Re: [PHP-DEV] [RFC] Working With Substrings

On 15.02.2023 at 06:18, Rowan Tommins wrote:

On 15 February 2023 02:35:42 GMT, Thomas Hruska <thruska@cubiclesoft.com> wrote:

On 2/14/2023 2:02 PM, Rowan Tommins wrote:

I thought about that but didn't know how well it would be received nor, perhaps more importantly, the direction it should take (i.e. a formal Zend type in the engine, extending the existing zend_string type, a class, some combination, or something else entirely). All of the more advanced options I came up with would have required some code changes to the PHP source itself with a new data type being the most involved and probably the most controversial.

My instinct was that it could just be a built-in class, with an internal pointer to a zend_string that's completely invisible to userland. Something like how the SimpleXML and DOM objects just point into a libxml parse result.
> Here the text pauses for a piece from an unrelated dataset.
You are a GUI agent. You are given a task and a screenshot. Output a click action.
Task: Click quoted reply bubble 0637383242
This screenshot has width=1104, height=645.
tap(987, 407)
Then to add to existing functions requires changing an argument type from string to string|Buffer, rather than adding new arguments.

No change to the type system needed, internally or externally, just some code to unwrap the pointer. But perhaps I'm being naive and oversimplifying, as I don't have a deep understanding of the engine.

I'm not entirely sure what the next step here should be. Should I go research the above, or go back and develop/test and then propose something concrete in an OO direction and gather feedback at that point, or should we hash it out a bit more here on the list to get a more specific direction to go in?

Well, those were just my thoughts; maybe someone else will come along shortly with a very different take.

I'm very late on this discussion, but I think it is an interesting
topic, and maybe <https://github.com/cmb69/php-stringbuilder&gt;, which I
had written long ago just to check some assumptions, can serve as POC.
It is certainly possible to have such a string buffer class without
having to patch the engine; it could even be made available as PECL
extension (first).

Note that this StringBuilder uses `smart_str`s[1] what might be a good
idea or not. But certainly you could use some other internal handling;
interoperability with `zend_string`s[2] requires to copy the char arrays
in most cases anyway, since these have a fixed length, and if these
copies are reduced to a minimum (i.e. the new class has enough
flexibility to work without casting to and from string), that should be
bearable.

Not sure if that would work for the "gd imageexportpixels() and
imageimportpixels()" RFC[3], but it might be worth investigating.

[1]
<https://www.phpinternalsbook.com/php7/internal_types/strings/smart_str.html&gt;
[2]
<https://www.phpinternalsbook.com/php7/internal_types/strings/zend_strings.html&gt;
[3] <PHP: rfc:gd_image_export_import_pixels;

Cheers,
Christoph

On Sat, Jul 27, 2024, at 15:26, Christoph M. Becker wrote:

On 15.02.2023 at 06:18, Rowan Tommins wrote:

On 15 February 2023 02:35:42 GMT, Thomas Hruska <thruska@cubiclesoft.com> wrote:

On 2/14/2023 2:02 PM, Rowan Tommins wrote:

I thought about that but didn’t know how well it would be received nor, perhaps more importantly, the direction it should take (i.e. a formal Zend type in the engine, extending the existing zend_string type, a class, some combination, or something else entirely). All of the more advanced options I came up with would have required some code changes to the PHP source itself with a new data type being the most involved and probably the most controversial.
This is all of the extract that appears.